Il Martirio di Ipazia di Alessandria: la Libertà di Pensiero uccisa dal Fanatismo Religioso

Alessandria d’Egitto, fondata nel 331 da Alessandro Magno, è stata per molti secoli la capitale culturale del mondo ellenistico, grazie alla fondazione del Museo (che in realtà assomigliava a un’università) e della famosa Biblioteca, dov’erano conservate qualcosa come 500.000 pergamene, o forse più.

Interno dell’antica Biblioteca di Alessandria secondo un’incisione ottocentesca di fantasia

Nelle strade della città egizia si incontrano (tra il III e il II secolo a.C.) eminenti filologi, come Zenodoto di Efeso, che cura un’edizione critica dei poemi omerici, o il poeta Callimaco di Cirene, che stila una gigantesca bibliografia degli scrittori di lingua greca e intanto litiga, forse passeggiando nei pressi del grande Faro, con Apollonio Rodio, sulla preminenza della poesia lirica rispetto all’epica.
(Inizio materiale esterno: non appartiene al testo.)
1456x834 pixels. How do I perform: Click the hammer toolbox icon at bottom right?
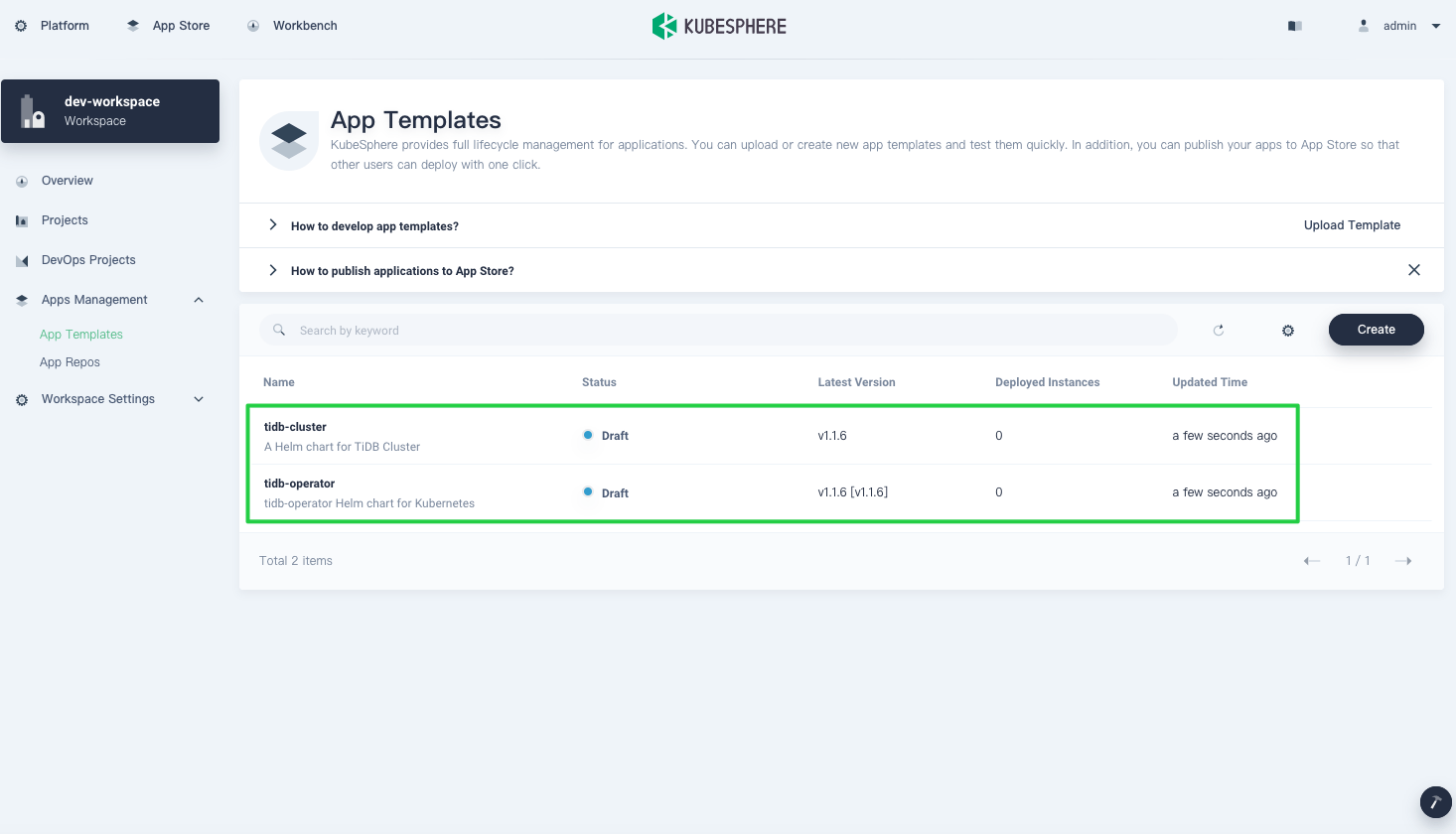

Entrambi hanno probabilmente modo di discutere con Eratostene di Cirene, grande studioso di svariate discipline e conosciuto sopratutto come geografo.

Sotto, il video racconto dell’articolo sul canale Youtube di Vanilla Magazine:

Il Museo e la Biblioteca perdono gradualmente d’importanza dopo la conquista romana, nel 48 d.C., quando probabilmente la biblioteca (o forse un deposito) viene parzialmente distrutta, per continuare a declinare nei secoli a venire, durante il conflitto tra l’imperatore Aureliano e la regina Zenobia (270 d.C.), fino al preciso intento di cancellare la “saggezza pagana”, perseguito da Teodosio I con l’editto del 391, anche se la definitiva distruzione della Biblioteca (nel 642) viene attribuita, ma non senza contestazioni storiografiche, agli arabi del Califfo ‘Omar.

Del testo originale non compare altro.